··· TEXT PASSAGE ···
System of Equations
Definition of System of Equations

• A System of Equations is a set of two or more equations with the same variables graphed on the same coordinate plane.

More about System of Equations

• A linear system of equations involves only linear equations, and similarly, a quadratic system of equations involves only quadratic equations.
• There are various methods such as substitution method, elimination method, Gaussian elimination method, graph-and-check method, etc. by which a system of linear equations can be solved.

Example of System of Equations

• The graph given below represents the system of equations, x + y = 4 and x - y = - 2.

• The point of intersection gives the solution for the system of equations.
···
_SHORT EXERCISE 1_.
Using the system of equations passage, explain what makes a system of equations linear and what makes one quadratic.
_SHORT EXERCISE 2_.
Extend the system of equations passage from where it stops.
··· DATASET SECTION ···
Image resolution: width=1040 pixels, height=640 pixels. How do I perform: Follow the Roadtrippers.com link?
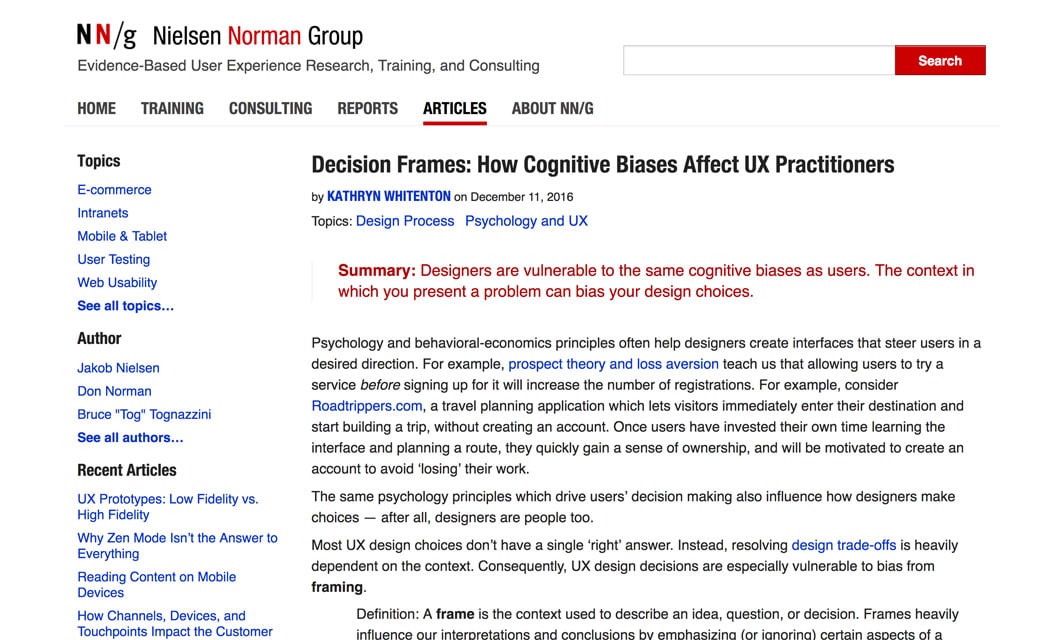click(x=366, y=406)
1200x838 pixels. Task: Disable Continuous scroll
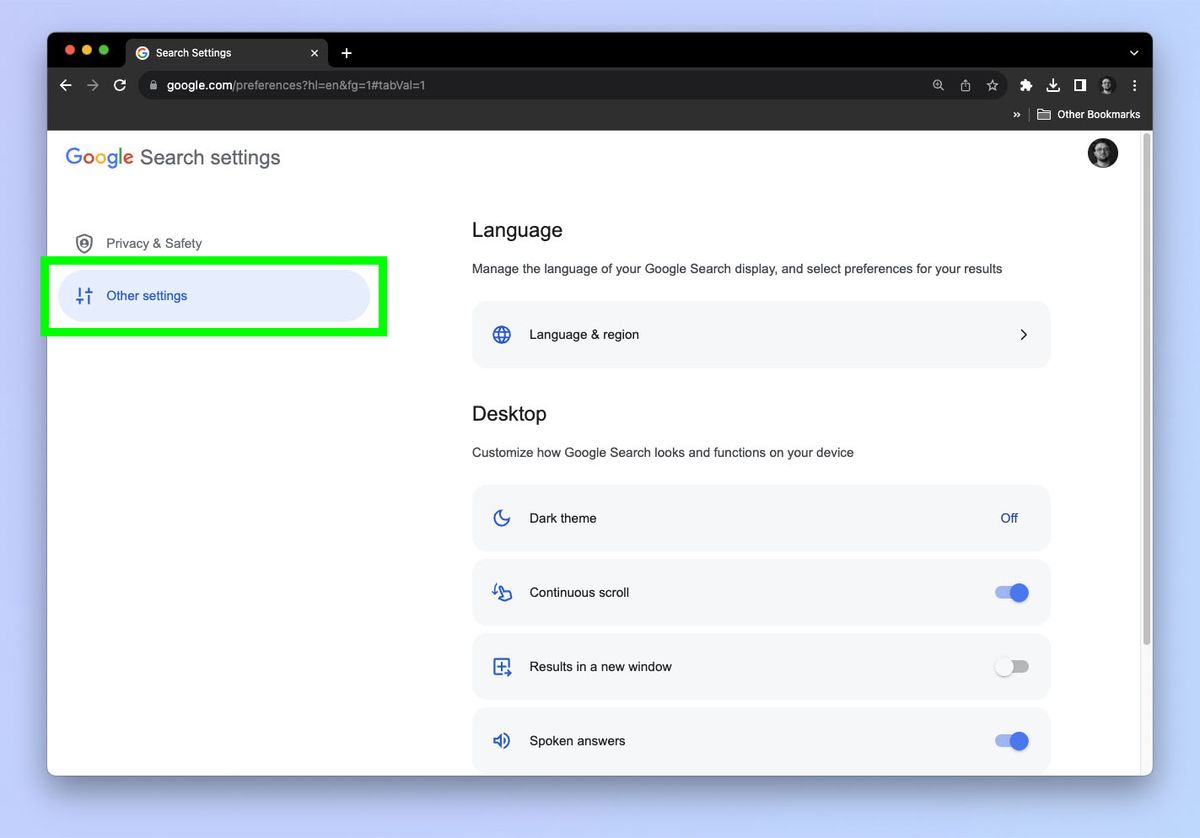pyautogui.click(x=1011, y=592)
···
_FINAL RESULT 1_.
A system is linear when every equation in it is linear. It is quadratic when every equation in it is quadratic.

_FINAL RESULT 2_.
Solved Example on System of Equations

Use graph-and-check method to solve the linear system.
4y = x - 12
y + x = 2
Choices:
A. (2, 4)
B. (4, - 2)
C. (2, - 3)
D. No solution
Correct Answer: B
Solution:
Step 1: 4y = x – 12 [Equation 1.]
Step 2: y = 1/4x – 3 [Rewrite in slope intercept form.]
Step 3: y + x = 2 [Equation 2.]
Step 4: y = - x + 2 [Rewrite in slope intercept form.]
Step 5: Graph the two equations using the slope and y-intercept.

Step 6: It appears that the two lines intersect at the point (4, - 2).
Step 7: Check the solution algebraically:
- 2 = 1/4(4) – 3 [Substitute the values in y = 1/4x - 3.]
Step 8: - 2 = - 2 [Simplify.]
Step 9: - 2 = - 4 + 2 [Substitute the values in y = - x + 2.]
Step 10: - 2 = - 2 [Simplify.]
Step 11: So, (4, - 2) is the solution of the linear system.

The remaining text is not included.